Farag was faced with a difficult task, and he brought on board prominent local elders such as Sheikh Mohamed Al-Tayeb from the west bank at Luxor and his brother Ahmed Al-Tayeb who was rector of Al-Azhar University in Cairo at the time. He also included local women leaders who worked to convince other women in the village of the advantages of housing with new facilities. He personally spoke to young people in Gurna about the advantages of a new village with a fully equipped hospital, modern schools, a police station, a consumer cooperative and proper football fields.

“We had everything already prepared, all the facilities on the ground, before we spoke to the people about moving. I received invaluable help from my colleagues in the ministries and other government agencies. Thanks to all of this, we completed the creation of New Gurna and the Al-Kabash Road, and Luxor became an open-air museum acclaimed by the European Union and the rest of the world,” Farag said.

Of his days as head of the Cairo Opera House. Farag remembers that his appointment was received with anger by some. “From day one, all I heard was what does a general know about the Opera. My appointment was greeted by outrage in the press, by artists and performers, and by the whole cultural milieu.”

But he refused to give in to rejection, and he spent his first four months studying everything to do with music, ballet, and the theatre. He set aside hours each day for this purpose, just as he had when he studied for a degree in media studies after he was appointed director of the Moral Department in the army.
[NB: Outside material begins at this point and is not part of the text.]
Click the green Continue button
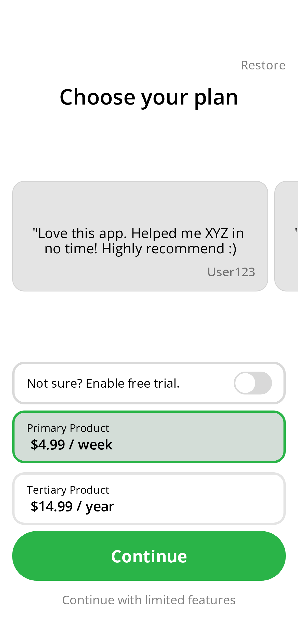Viewport: 298px width, 644px height. [149, 556]
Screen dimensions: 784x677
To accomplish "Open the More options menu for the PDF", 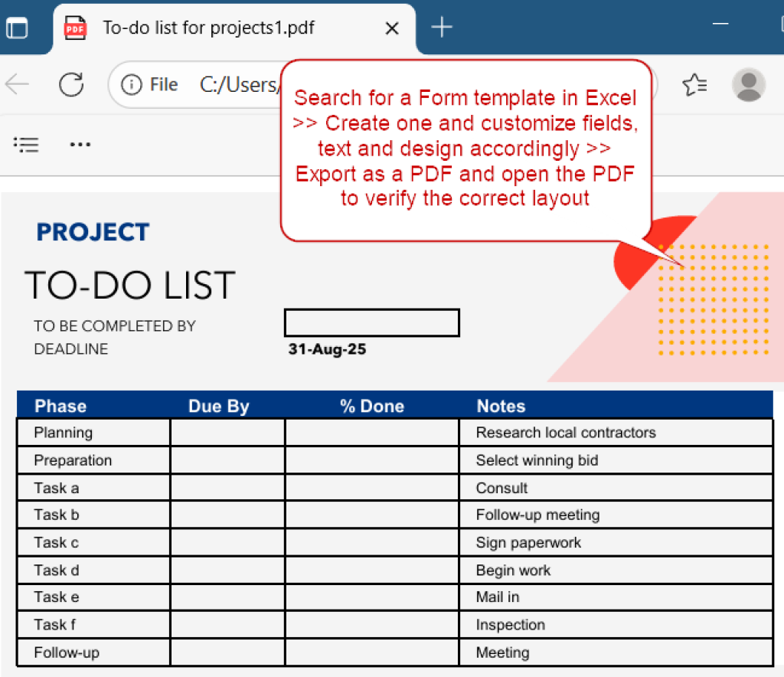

“I’m a firm believer in the systematic acquisition of knowledge. In my student days in England I learned how to draw up a master plan for my studies. From my years of experience in the army and intelligence, I learned how leadership depends on a plan, on execution, and on follow-through. I knew that if I didn’t apply all this, I’d be an Opera House director who flies by the seat of his pants. And I don’t like to fly by the seat of my pants.”

Fortunately, this approach succeeded as Farag always came up with new ideas. “I fully appreciated that I was in a civilian post and that this worked by different rules than strict military life. But throughout my life, my strategy has been to take the initiative. When I believe in an idea, I push it and I work to make it succeed. My will power has never failed me. This was how I was raised. I will never forget my mother’s words: ‘be serious at work. Strive not to do well, but to excel.’ She was a tough school mistress and a loving mother.”

The Cairo Opera House brings Farag to one of his favourite Um Kolthoum songs, “Why did you Renew your Love” by Ahmed Rami. He heard the song long ago, and it makes memories pass before his eyes, including his graduation from Camberley, his meeting with former UK prime minister Margaret Thatcher, the joyful images of his wedding with Samira Shaqwir, and scenes from the US where he worked long hours as a member of the Egyptian military delegation preparing files related to the Camp David Accords and the Peace Treaty with Israel.

He can still hear Um Kolthoum’s voice, as though it were the soundtrack for his own stream of memories. “Why did you renew your love/After the heart found ease/How dare you. How dare you,” it says.

*A version of this article appears in print in the 5 December, 2019 edition of Al-Ahram Weekly.